Sunday, February 16, 2014

It's called Realism

I had to work pretty hard to convince myself to come back to my old stomping grounds. It felt like defeat, walking away from my crazy adventures and unpredictability. I assured myself that it would only be temporary and made lists in my head of reasons that "it'll be great". But I didn't know if I actually believed me. But I was right--at least, the voice inside that made those lists was. And here I sit, utterly content with exactly where I am right now and, for possibly the first time in forever, not needing to run away. I've never been known for my optimism. In fact I've been called a pessimist (although I vehemently argue that "realist" is the appropriate term). But the reality is that this time it seems like all the ordinary goings on of life are adventures.
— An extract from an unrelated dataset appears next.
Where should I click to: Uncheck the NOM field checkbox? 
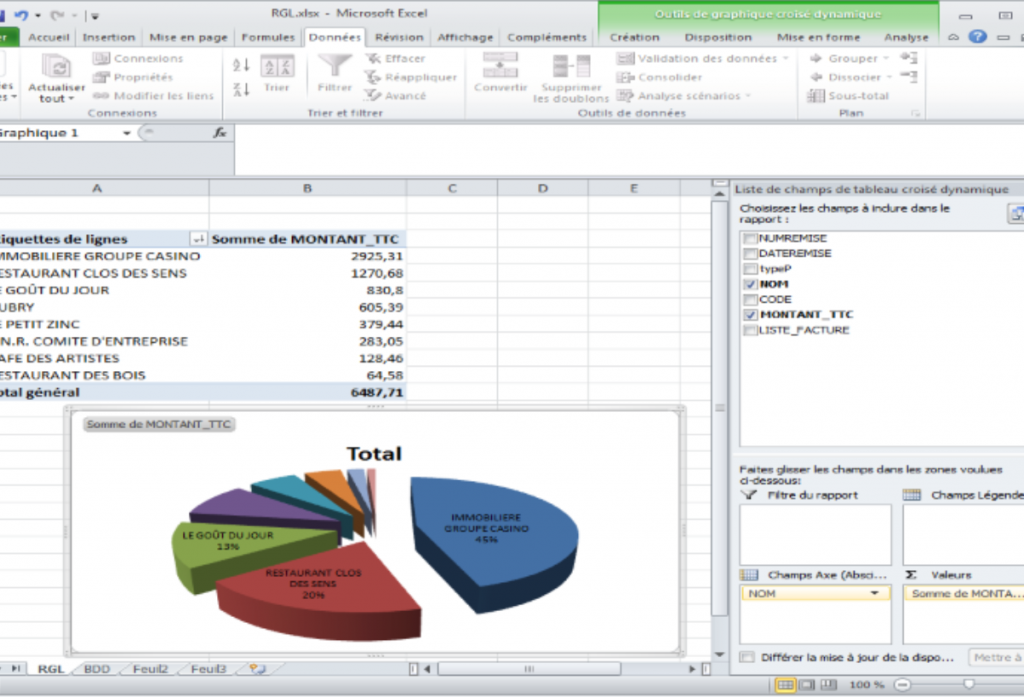pos(750,284)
I have a job. A steady, same-schedule-all-week, weekends-off kind of job. And I love it.
I have to use an alarm to get up in the morning. And I love it.
I'm learning the need for a reasonable bedtime. And I... am getting used to it.
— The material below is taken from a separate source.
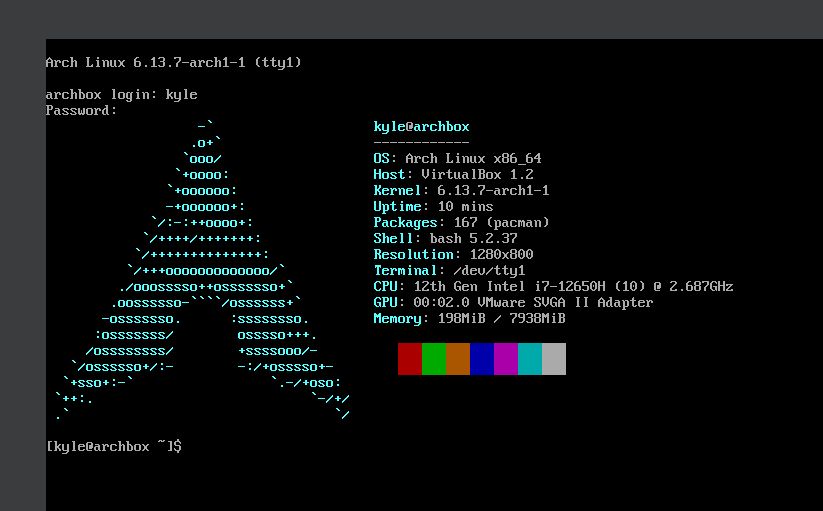Click the green color block
Screen dimensions: 823x511
[434, 359]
I'm busy all day and exhausted at bedtime. And I love it.
I can go out on the weekends. And I'm getting used to it.
I've had to learn a particular life skill that I skipped in my human development-it's called asking for help. And I'm starting to not dread it as much. 
I bike when I need to get somewhere, and when I get tired I just remember how fit I'm going to be by the time I leave here. And then I love it.
I remember how lucky I am to have a job to go to and a body that is capable of riding a bike. I'm lucky to have people around to ask for help and hopefully return that service to. I'm now torn between the two lifestyles that I've come to appreciate. And I can actually say that the grass is green on my side.